Forest Whitaker does an extraordinary job in a tour-de-force performance that chews up the scenery without once going over the top. He portrays Amin as funny, vulnerable, tender and enigmatic — all without ever letting us forget he was a maniacal monster. Like Helen Mirren’s exquisite performance as the regal Elizabeth in The Queen, Whitaker embodies the role, channeling and not merely acting. When the film ends with clips of the actual man, you realize just how good he truly was.

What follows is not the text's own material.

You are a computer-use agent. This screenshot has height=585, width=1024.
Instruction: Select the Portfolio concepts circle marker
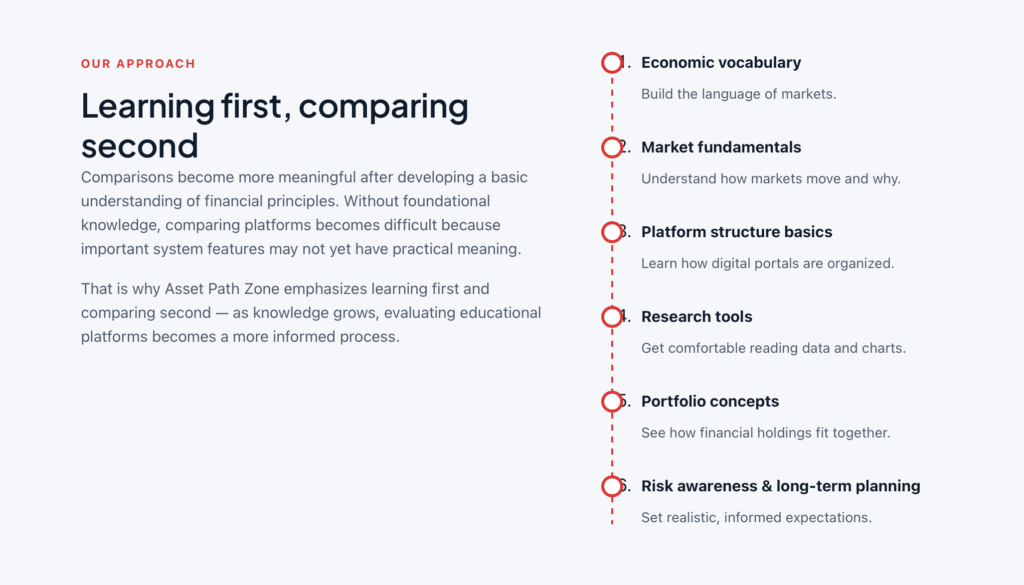(612, 402)
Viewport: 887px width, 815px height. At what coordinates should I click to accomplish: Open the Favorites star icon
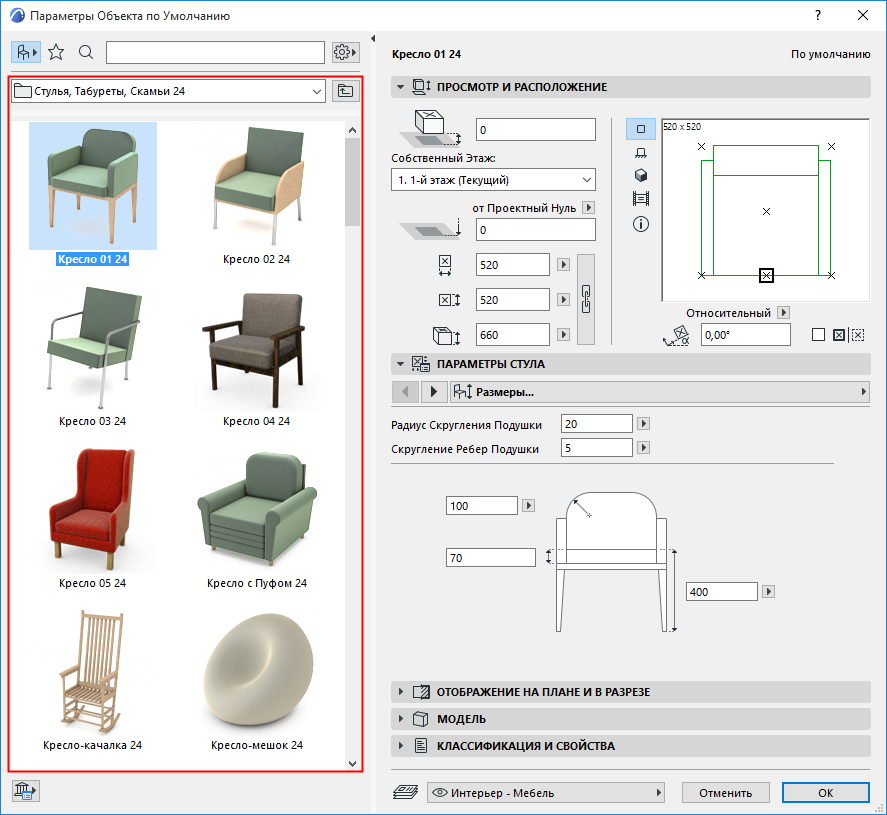56,52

Only slightly less praiseworthy is relative new-comer James McAvoy who plays Nicholas Garrigan with just the right balance of narcissism, idealism and compassion. Garrigan represents all of us — everyone deceived, tricked or seduced by great power and praise. But there comes a time when you can no longer run from what you’ve done, when you must confront the culpability of your own actions and face the consequences of your sins committed either by commission or omission.

The Last King of Scotland is a brutal film — a commentary on manipulation, a cautionary tale on the terrible dangers of self-absorption and even manages to become a commentary on political meddling. Ultimately though, one is left with one disturbing and nagging question: to what degree are we all complicate in evil and guilty by association?